● Exercise description
Beginning with the line that contains "Where should I" and ending with the line that contains "Task: Remove Send", reproduce the lines of the entries below exactly, omitting pictures.

● Task inputs
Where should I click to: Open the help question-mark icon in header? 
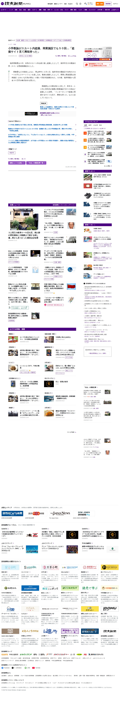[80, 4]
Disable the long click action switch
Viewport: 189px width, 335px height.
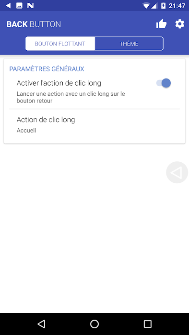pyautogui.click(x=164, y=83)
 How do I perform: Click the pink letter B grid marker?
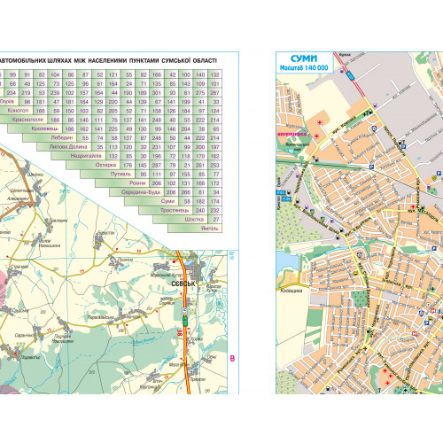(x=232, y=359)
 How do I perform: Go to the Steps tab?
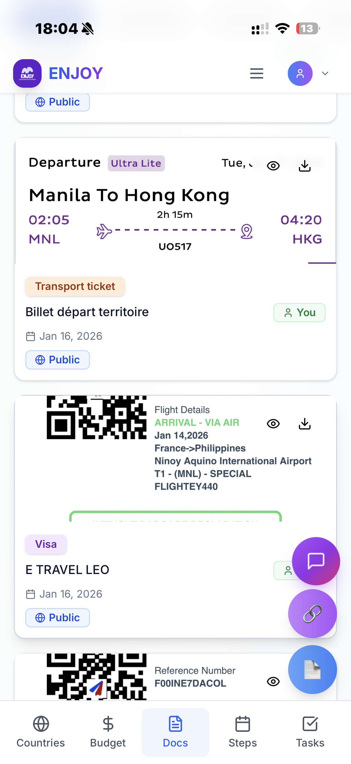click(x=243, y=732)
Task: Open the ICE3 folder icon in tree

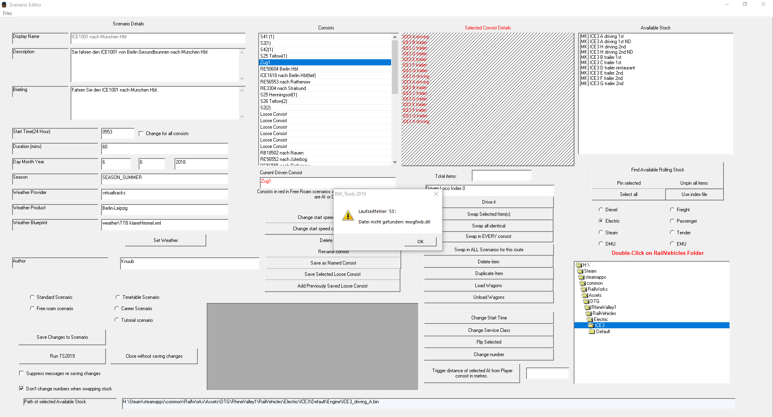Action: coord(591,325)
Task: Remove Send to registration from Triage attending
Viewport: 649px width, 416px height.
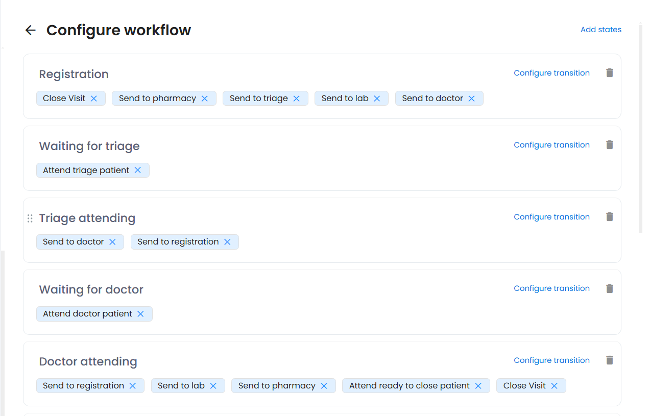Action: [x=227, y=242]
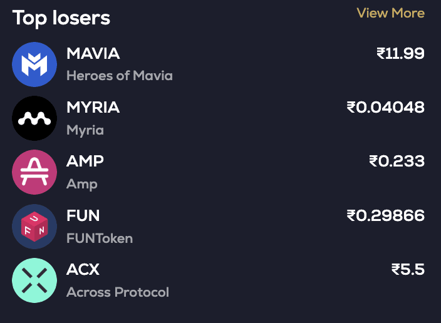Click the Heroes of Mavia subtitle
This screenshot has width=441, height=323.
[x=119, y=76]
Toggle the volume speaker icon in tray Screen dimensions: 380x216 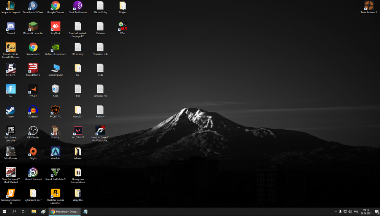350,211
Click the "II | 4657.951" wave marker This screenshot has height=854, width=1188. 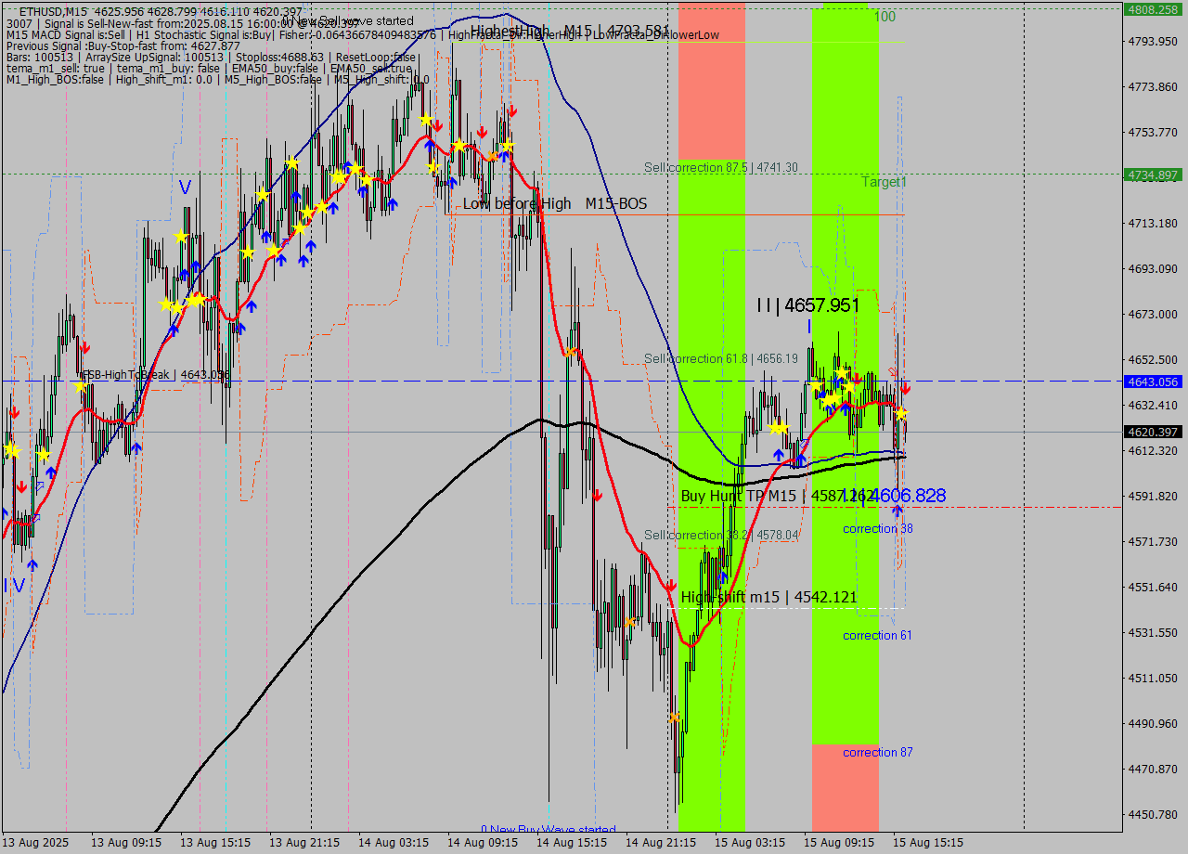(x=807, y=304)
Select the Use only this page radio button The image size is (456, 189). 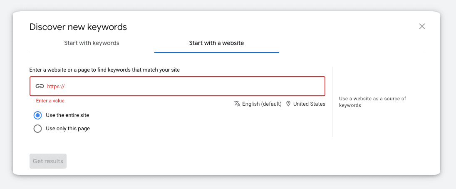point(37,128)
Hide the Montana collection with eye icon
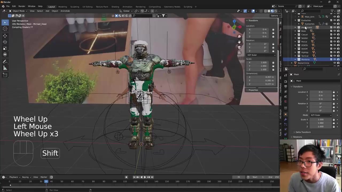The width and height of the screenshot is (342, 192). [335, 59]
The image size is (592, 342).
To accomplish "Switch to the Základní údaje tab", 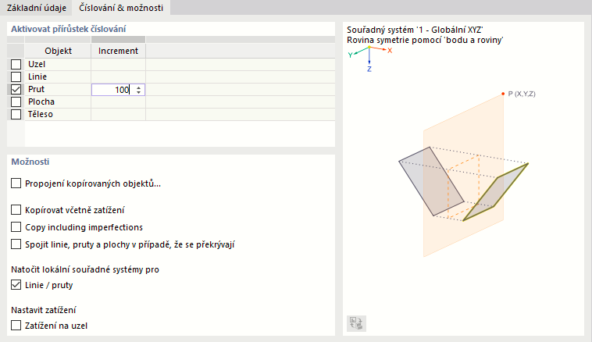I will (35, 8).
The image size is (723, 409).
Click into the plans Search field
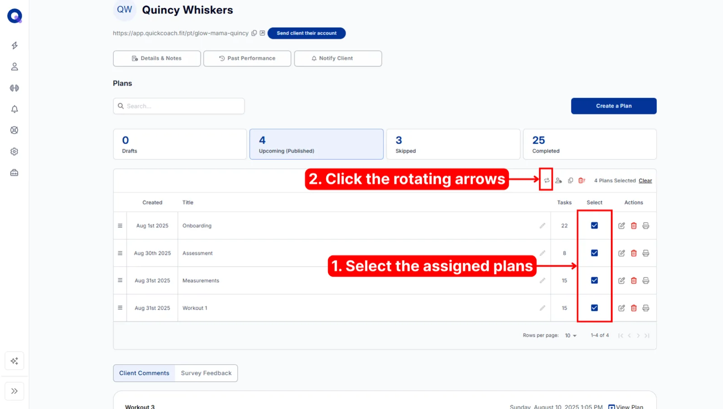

==

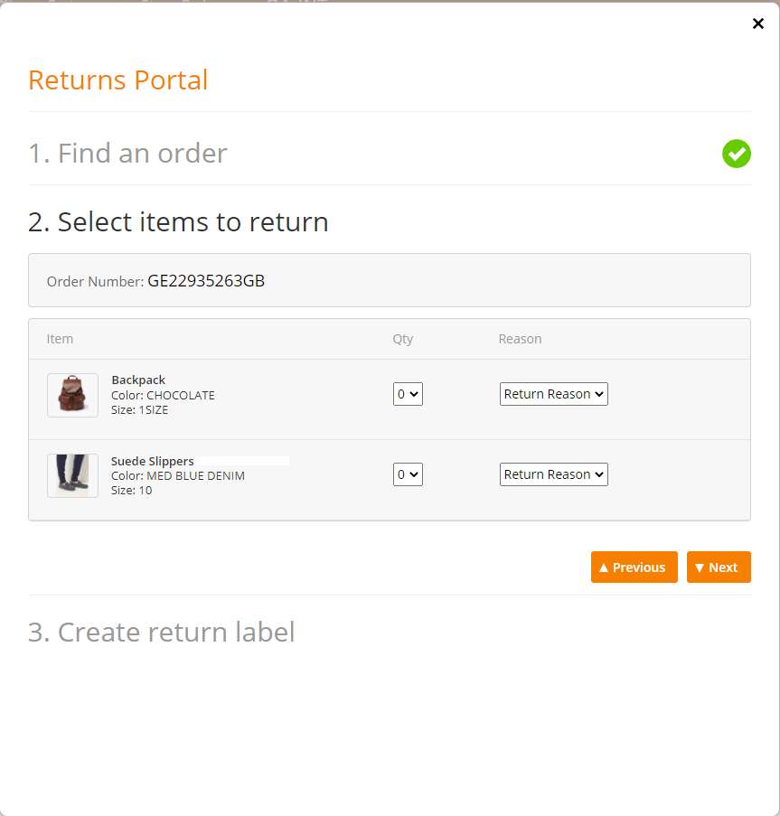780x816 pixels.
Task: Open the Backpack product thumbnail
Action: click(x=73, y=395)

● Task output
Where should I click to: Open the help question-mark icon in header? 
[80, 4]
Disable the long click action switch
Viewport: 189px width, 335px height.
pyautogui.click(x=164, y=83)
 How do I perform: Click the pink letter B grid marker?
(x=232, y=359)
 How do I perform: Go to the Steps tab?
click(x=243, y=732)
Task: Open the ICE3 folder icon in tree

Action: coord(591,325)
Task: Remove Send to registration from Triage attending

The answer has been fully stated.